L'association "Eran, Eraus... an elo?" a notamment pour objet le soutien des personnes incarcérées et de leur entourage pendant et après la détention. L'ASBL a adressé une série de questions aux sept partis politiques qui avaient obtenu des sièges à la Chambre après les dernières élections législatives.
Les réponses reçues laisseraient présager de grands changements. L'association apprécie, entre autres, le fait que tous ces partis sont favorables à l'application du code du travail pour les travailleurs détenus et à l'instauration d'un juge de l'application des peines pour encadrer l'exécution des peines en lieu et place du parquet.
La comparution immédiate, réclamée ces dernières semaines par le CSV et le DP, n'apparaît pas dans la liste des questions de l'ASBL. Ce thème n'était pas encore abordé il y a quelques mois, au moment où les questions ont été élaborées et où ont eu lieu les entretiens avec les partis politiques. L'association est opposée à cette procédure, ce qui ne l'empêche pas de critiquer les durées des détentions provisoires, selon son trésorier, Gregory Fonseca.

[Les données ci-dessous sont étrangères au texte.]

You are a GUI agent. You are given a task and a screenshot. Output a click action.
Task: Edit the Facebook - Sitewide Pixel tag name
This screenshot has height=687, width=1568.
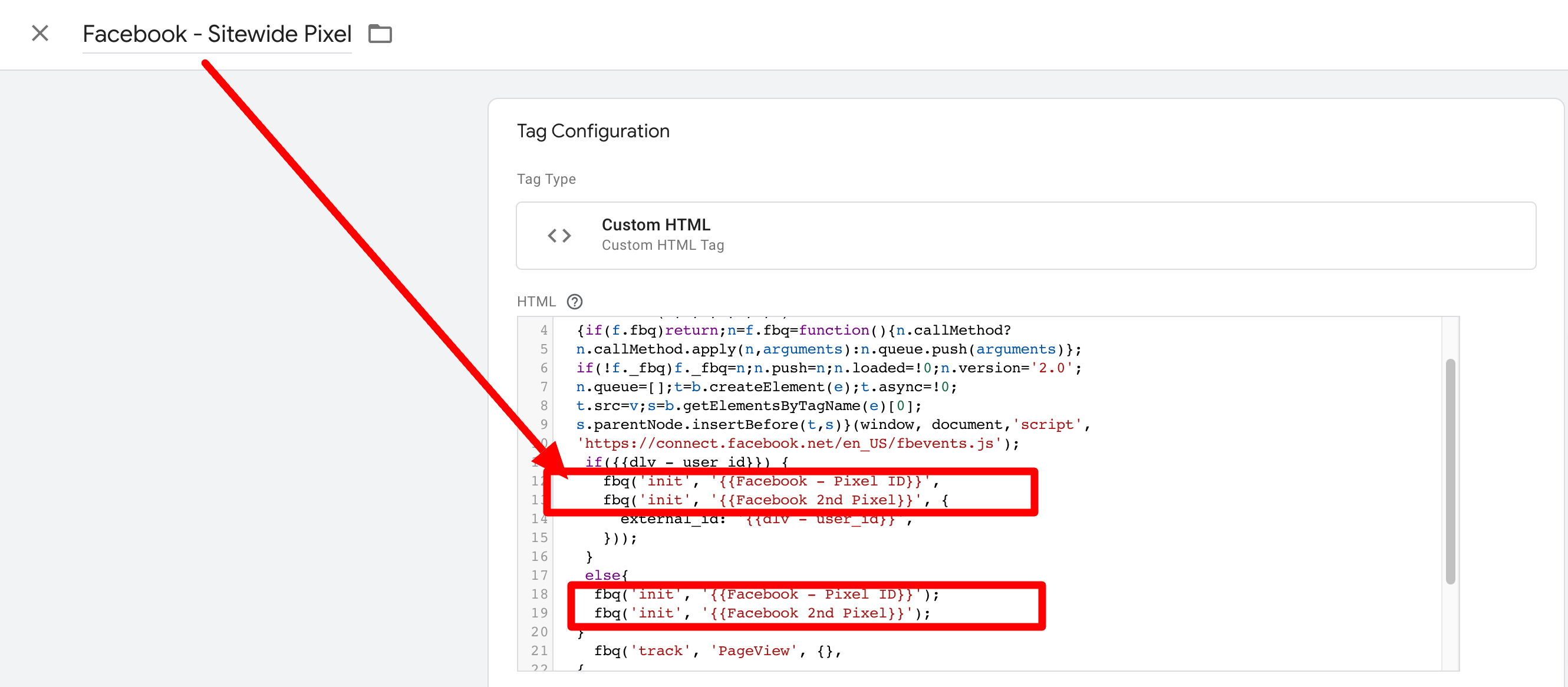(x=217, y=34)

"Les gens passent trop de temps en détention provisoire au Luxembourg, ce qui constitue un problème énorme et ce qui coûte beaucoup d'argent au contribuable. Et qui pose aussi beaucoup de questions d'un point de vue juridique, parce que ce sont des personnes présumées innocentes. Une personne est innocente jusqu’à ce qu’un tribunal légalement établi prouve le contraire."
Les alternatives à la détention provisoire qui existent déjà, devraient être davantage utilisées.